**Required action**
Your job is to copy all the entries precisely as they stand.

**Data extracts**
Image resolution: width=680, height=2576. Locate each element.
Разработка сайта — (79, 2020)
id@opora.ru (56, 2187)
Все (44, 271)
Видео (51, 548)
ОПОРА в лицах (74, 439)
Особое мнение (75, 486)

**Response to this exercise**
Image resolution: width=680, height=2576. Locate each element.
Разработка сайта — (79, 2020)
id@opora.ru (56, 2187)
Все (44, 271)
Видео (51, 548)
ОПОРА в лицах (74, 439)
Особое мнение (75, 486)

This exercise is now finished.